┌────────
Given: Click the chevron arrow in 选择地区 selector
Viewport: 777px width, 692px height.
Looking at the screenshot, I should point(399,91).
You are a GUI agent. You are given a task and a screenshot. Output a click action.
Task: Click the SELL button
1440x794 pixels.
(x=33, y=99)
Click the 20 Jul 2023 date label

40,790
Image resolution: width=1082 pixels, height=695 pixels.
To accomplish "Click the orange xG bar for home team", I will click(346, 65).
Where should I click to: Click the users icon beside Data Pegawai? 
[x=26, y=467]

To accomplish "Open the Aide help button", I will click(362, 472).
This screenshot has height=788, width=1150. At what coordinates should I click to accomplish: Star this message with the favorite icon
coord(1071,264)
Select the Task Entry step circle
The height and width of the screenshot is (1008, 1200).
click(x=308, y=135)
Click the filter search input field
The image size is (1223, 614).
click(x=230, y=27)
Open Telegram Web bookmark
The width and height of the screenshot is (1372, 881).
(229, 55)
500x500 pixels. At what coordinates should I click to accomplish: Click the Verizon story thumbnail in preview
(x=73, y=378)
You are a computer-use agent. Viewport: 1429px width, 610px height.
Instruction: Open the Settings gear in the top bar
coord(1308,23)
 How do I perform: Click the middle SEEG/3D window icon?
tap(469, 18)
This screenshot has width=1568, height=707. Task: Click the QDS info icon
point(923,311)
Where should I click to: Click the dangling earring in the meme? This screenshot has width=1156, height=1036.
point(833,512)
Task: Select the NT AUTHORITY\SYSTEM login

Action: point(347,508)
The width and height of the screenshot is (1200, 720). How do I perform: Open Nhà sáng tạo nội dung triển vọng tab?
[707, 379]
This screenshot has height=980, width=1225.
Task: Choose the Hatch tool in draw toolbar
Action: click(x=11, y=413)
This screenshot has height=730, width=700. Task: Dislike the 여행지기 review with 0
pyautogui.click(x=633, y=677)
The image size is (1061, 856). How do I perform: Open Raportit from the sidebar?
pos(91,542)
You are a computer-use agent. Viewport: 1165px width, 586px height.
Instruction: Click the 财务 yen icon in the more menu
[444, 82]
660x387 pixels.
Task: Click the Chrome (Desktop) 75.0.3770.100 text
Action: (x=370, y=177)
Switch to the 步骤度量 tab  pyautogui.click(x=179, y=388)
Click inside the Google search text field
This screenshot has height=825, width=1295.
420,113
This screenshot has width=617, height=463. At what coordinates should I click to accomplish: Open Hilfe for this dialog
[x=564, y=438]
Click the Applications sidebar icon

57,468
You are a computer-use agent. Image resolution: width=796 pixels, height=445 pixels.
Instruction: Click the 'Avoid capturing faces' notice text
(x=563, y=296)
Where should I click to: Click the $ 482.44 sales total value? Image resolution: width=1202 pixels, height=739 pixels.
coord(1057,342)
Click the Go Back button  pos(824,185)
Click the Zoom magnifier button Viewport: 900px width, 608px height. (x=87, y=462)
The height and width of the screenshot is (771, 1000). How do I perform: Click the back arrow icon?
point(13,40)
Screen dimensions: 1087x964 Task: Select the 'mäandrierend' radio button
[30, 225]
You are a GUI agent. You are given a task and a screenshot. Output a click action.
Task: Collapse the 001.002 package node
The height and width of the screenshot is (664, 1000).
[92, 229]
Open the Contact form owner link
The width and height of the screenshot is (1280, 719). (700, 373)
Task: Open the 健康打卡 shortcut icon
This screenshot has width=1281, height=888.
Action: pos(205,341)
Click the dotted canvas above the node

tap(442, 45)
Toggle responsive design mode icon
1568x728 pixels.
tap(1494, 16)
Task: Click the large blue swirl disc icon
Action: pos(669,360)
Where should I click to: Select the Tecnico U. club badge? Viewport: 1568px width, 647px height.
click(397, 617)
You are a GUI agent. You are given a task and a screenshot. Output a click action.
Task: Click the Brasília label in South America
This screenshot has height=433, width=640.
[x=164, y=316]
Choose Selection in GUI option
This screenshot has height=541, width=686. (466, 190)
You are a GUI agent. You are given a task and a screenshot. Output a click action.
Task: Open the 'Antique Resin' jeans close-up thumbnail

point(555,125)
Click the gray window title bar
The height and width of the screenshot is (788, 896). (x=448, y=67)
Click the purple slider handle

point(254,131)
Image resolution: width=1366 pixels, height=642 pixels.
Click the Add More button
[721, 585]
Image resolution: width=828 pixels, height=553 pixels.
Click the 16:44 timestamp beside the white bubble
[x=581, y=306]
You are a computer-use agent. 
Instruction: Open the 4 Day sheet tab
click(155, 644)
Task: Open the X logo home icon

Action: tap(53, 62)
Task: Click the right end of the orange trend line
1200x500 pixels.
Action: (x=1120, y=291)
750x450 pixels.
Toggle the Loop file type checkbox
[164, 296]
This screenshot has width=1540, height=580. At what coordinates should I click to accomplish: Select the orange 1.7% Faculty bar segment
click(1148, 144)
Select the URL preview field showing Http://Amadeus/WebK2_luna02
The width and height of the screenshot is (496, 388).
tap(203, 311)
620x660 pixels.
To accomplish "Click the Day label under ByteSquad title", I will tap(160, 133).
└────────
PROMPT: Gather each line from the entries above that includes the word "field".

RESULT OF THIS TASK:
Click the filter search input field
Click inside the Google search text field
Select the URL preview field showing Http://Amadeus/WebK2_luna02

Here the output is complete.